第44話 逆転には……
トーマの攻撃により、ダムの貯水湖は凍り付き、水の怪物も例に漏れず凍り付く。
完全に攻撃が止まり、両ひざをつき、肩で息をする。
「と、止まった……!これで……時間切れまで待機すれば……」
『プレイヤー:ゼロがレイドボスを単騎撃破しました。順位はこちらになります』
一位:ゼロ……一二五〇ポイント
二位:トーマ……二五〇ポイント
三位:モエ……二五〇ポイント
ハヤト……死亡
ミユキ……死亡
トーマはゼロがレイド用怪物を単独撃破したと聴き、絶望する。
このまま時間切れまで粘ったとして、次回のミッションでポイントを逆転することができないからだ。
それぞれのミッションポイントはほとんど固定であり、常に一位を取り続けていたゼロに追いつくには、今回と次のミッションで一位を取ることが最低条件であるからだ。
トーマは視線を貯水湖に向け、脚に力を入れる。
太ももの筋肉が膨張し、跳躍を開始しようとした瞬間、樹脂製の箱が頭に直撃する。
この提供の仕方にトーマは焦っていた感情を少し落ち着かせる。
箱を開けると中には【火】と書かれたメモリーが入ってあった。
「……火は氷を溶かすじゃん!?それに、水には相性が悪いよ!?」
『それは使い方次第だね。積乱雲の作り方、中学校で学んだのだろう?高校でも、成績優秀だと聞いているよ』
「俺のサポーター……!?母さんは!?」
『すまない、時間が無いから早く倒すんだ。火で氷を空に運び、お互いをぶつけ合う。キミなら出来るはずだ』
トーマのサポーターはそれだけ告げると一方的に通話を切る。
「……ぶっつけ本番で、一撃で仕留めろ……かぁ」
トーマは右手に【水】と【風】、左手に【火】のメモリーを装着する。
『テトラエレメンタル……チェック。テトラバースト:ライトニングボルト』
三つのメモリーはうまく噛み合い、雷撃という魔法に変化し、両手を前に差し出して詠唱を開始する。
サポーターの言う通り地表、水面を【火】の力を利用し、温めていく。
もちろんそんなことをすれば水の怪物は息を吹き返すのだが、高温の水では動くことが難しいようだった。

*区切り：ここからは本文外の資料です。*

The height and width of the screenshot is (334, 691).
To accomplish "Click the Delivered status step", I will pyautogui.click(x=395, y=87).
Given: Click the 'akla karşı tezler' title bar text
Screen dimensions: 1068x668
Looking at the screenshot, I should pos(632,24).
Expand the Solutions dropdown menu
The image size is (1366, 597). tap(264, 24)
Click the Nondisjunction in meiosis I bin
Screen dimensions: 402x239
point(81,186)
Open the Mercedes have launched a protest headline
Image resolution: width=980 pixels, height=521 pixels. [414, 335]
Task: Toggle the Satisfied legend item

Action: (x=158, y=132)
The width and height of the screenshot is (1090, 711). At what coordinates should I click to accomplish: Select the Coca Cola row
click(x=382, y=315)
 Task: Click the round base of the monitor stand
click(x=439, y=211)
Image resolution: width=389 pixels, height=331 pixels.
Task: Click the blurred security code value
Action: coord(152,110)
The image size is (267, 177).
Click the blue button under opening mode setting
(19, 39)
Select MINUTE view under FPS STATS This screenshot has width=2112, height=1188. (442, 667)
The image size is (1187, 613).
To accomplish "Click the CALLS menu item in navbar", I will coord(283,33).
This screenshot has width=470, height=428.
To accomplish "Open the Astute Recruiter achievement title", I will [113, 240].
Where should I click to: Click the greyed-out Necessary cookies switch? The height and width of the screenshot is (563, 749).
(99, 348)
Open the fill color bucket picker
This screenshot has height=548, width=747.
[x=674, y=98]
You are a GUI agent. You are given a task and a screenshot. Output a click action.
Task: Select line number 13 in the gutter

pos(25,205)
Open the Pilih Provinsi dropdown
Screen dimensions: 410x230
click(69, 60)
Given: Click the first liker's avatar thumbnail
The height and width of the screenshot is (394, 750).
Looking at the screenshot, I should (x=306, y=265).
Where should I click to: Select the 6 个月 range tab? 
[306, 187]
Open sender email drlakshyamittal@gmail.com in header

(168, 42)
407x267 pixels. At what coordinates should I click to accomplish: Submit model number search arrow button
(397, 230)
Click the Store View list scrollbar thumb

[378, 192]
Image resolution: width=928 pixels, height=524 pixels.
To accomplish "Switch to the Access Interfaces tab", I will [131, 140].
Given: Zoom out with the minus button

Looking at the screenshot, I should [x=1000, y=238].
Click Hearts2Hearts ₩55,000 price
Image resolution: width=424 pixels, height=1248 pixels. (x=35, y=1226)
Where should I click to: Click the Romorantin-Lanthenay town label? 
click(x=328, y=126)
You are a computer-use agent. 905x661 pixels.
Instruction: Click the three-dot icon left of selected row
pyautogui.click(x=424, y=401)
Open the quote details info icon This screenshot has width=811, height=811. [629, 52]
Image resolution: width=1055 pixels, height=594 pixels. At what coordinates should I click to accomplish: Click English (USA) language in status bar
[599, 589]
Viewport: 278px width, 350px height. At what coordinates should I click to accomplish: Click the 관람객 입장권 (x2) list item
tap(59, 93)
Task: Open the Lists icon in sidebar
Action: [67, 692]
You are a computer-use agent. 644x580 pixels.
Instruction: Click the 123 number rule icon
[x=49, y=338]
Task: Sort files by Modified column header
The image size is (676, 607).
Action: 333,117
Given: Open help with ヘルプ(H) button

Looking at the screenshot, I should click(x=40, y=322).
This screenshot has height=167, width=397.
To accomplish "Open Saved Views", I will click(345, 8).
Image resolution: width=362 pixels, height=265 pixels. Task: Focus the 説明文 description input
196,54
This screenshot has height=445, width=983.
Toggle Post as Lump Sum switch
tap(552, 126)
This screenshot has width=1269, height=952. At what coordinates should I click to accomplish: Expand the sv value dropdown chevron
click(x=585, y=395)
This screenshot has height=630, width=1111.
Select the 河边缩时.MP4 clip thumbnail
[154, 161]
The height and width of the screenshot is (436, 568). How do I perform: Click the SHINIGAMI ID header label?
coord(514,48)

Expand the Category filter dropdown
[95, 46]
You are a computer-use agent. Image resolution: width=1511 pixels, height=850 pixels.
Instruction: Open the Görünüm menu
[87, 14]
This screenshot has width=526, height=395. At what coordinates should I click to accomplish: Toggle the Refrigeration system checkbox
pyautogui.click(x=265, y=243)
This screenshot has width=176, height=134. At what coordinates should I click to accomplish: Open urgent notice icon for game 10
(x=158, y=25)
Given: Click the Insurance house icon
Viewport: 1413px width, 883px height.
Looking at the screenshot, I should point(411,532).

トーマは反撃が来ない事に安心し、さらに加熱し、沸騰させる。
高温の空気は空へと昇っていき、だんだんと冷やされて雲を形成した。
それだけでは色々足りない為、上空の空気を氷点下まで下げ、地上では更に高温の水蒸気を発生させる。
メモリーの力による雲の形成は、ほんの三秒。
真っ黒で大きな雲が貯水湖の上空へ座る。
「『天空に轟く雷鳴よ、その閃光は全てを打ち砕かん!』」
詠唱を終えた瞬間、トーマは耳を塞ぎ、地べたに伏せる。
そして、閃光が一度、耳を塞いでもなお鼓膜を破るほどの轟音と衝撃がトーマとモエをダムの擁壁から吹き飛ばした。
トーマが目を覚ますと、会場であり、歓声が巻き起こる。
何事かと周囲を見渡すとモエが泣きながら抱きしめてくる。
トーマは既にアバターが解除されており、生身でモエに触れていることもあり、顔を真っ赤にする。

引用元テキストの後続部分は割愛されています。